- Ja, sie ist geeignet. Sie ist doch geeignet. Sie glauben doch nicht, dass andere Länder wie Australien, die das machen - - Die sprechen dort von 20 000 Personen, von 3 200 verurteilten Sexualstraftätern. Das kann man doch nicht negieren.
Aber wir können es natürlich auch quantifizieren, wenn Ihnen das wichtig ist. Und wenn es nur ein Kind wäre, das wir damit schützen, dann wäre es doch schon ausreichend.
Ich danke Herrn Kohl für die Ausführungen. - Wir steigen jetzt in die Debatte mit drei Minuten Redezeit je Fraktion ein. Für die Landesregierung spricht Minister Herr Stahlknecht. Herr Minister Stahlknecht, Sie haben das Wort.
Danke. - Herr Präsident! Liebe Kolleginnen und Kollegen! Nach § 7 Abs. 1 des Passgesetzes ist die Ausstellung eines Passes zu versagen, wenn bestimmte Tatsachen die Annahme begründen, dass einer der unter Nrn. 1 bis 11 aufgeführten Versagungsgründe vorliegt.
Der Passbehörde müssen dafür mit Blick auf das hohe verfassungsrechtliche Gut der Freizügigkeit und der Ausreisefreiheit in jedem Einzelfall, und nicht etwa bezogen auf die Zugehörigkeit zu einer bestimmten Gruppe von Passbewerbern, gerichtsverwertbare Tatsachen zur Verfügung stehen, die die Begründung ihrer Annahme nachvollziehbar rechtfertigen. Die bloße Möglichkeit, die Vermutung, dass ein Versagungsgrund vorliegen könnte oder ein durch konkrete Tatsachen nicht belegbarer Verdacht reichen für eine Passversagung nicht aus.
Auch bedarf es der vorgeschlagenen Ergänzung des Passgesetzes nicht. Bereits die geltende Rechtslage ermöglicht eine Passversagung in Fällen, in denen der Passbewerber die innere oder äußere Sicherheit oder sonstige Belange
der Bundesrepublik Deutschland gefährdet. Unter sonstige erhebliche Belange fallen dabei auch die Gefahr einer erheblichen Beeinträchtigung der auswärtigen Beziehungen sowie ein das Ansehen der Bundesrepublik Deutschland schädigendes Verhalten im Ausland, zum Beispiel durch das Begehen von Straftaten gegen die sexuelle Selbstbestimmung von Kindern.

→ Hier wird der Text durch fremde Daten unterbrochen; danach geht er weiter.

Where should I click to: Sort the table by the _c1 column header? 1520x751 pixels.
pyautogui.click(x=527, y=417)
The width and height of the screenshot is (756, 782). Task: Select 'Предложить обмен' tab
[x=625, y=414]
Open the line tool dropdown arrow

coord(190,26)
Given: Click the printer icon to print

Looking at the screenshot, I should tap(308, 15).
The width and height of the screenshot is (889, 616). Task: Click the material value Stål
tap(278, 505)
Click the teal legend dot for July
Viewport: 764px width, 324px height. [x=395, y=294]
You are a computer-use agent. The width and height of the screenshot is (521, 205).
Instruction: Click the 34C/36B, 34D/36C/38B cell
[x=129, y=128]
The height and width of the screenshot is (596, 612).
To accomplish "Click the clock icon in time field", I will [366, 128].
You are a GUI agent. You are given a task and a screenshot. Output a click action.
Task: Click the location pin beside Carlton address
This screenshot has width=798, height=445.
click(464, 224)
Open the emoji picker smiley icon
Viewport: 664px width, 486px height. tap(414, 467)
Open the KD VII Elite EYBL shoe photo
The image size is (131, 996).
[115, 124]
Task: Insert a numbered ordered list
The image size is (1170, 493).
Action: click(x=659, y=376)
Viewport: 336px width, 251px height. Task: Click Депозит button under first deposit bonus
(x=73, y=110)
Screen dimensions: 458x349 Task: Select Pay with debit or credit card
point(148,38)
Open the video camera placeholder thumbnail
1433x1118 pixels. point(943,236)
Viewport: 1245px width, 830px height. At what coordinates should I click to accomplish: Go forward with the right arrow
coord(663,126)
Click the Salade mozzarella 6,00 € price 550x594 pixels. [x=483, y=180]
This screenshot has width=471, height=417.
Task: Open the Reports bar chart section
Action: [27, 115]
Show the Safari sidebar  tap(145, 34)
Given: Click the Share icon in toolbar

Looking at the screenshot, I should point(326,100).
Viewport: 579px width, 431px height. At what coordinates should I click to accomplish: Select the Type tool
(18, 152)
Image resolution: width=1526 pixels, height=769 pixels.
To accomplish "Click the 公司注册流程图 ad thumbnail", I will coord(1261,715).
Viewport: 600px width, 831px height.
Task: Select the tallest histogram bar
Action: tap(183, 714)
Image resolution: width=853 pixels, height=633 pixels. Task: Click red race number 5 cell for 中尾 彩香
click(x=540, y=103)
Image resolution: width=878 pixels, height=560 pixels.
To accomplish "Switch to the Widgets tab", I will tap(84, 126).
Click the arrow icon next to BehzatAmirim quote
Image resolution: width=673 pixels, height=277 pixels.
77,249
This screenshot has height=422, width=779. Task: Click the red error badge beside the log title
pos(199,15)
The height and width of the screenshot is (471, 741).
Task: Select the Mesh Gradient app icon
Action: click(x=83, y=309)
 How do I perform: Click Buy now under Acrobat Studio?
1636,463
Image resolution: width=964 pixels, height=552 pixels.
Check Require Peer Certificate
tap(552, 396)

Bezogen auf den im Antrag angesprochenen Personenkreis bedeutet dies, dass die Passbehörde, sofern ihr belastbare Informationen dazu vorliegen, dass der Passbewerber im Ausland entsprechende Straftaten begehen wird, bereits jetzt die Möglichkeit einer Passversagung oder - für den Fall, dass die Passversagung unverhältnismäßig wäre, weil es genügt, den Geltungsbereich des Passes einzuschränken - der Beschränkung des Passes auf bestimmte Länder hat. Zusammengefasst heißt das: Das, was Sie wollen, gilt schon jetzt. - Vielen Dank.
Ich sehe keine Wortmeldungen für Nachfragen. Dann danke ich Herrn Minister Stahlknecht für die Ausführungen. - Wir fahren in der Debatte fort. Für die SPD spricht die Abg. Frau Schindler. Frau Schindler, Sie haben das Wort.
Herr Präsident, vielen Dank. - Sehr geehrte Damen und Herren! Ja, nach der Pressemitteilung der AfD von gestern ist Ihrerseits bereits eine Vorverurteilung erfolgt in dem Sinne, dass Sie uns vorwerfen, dass wir uns dem Problem nicht stellen wollen. Wir wollen uns dem Problem stellen.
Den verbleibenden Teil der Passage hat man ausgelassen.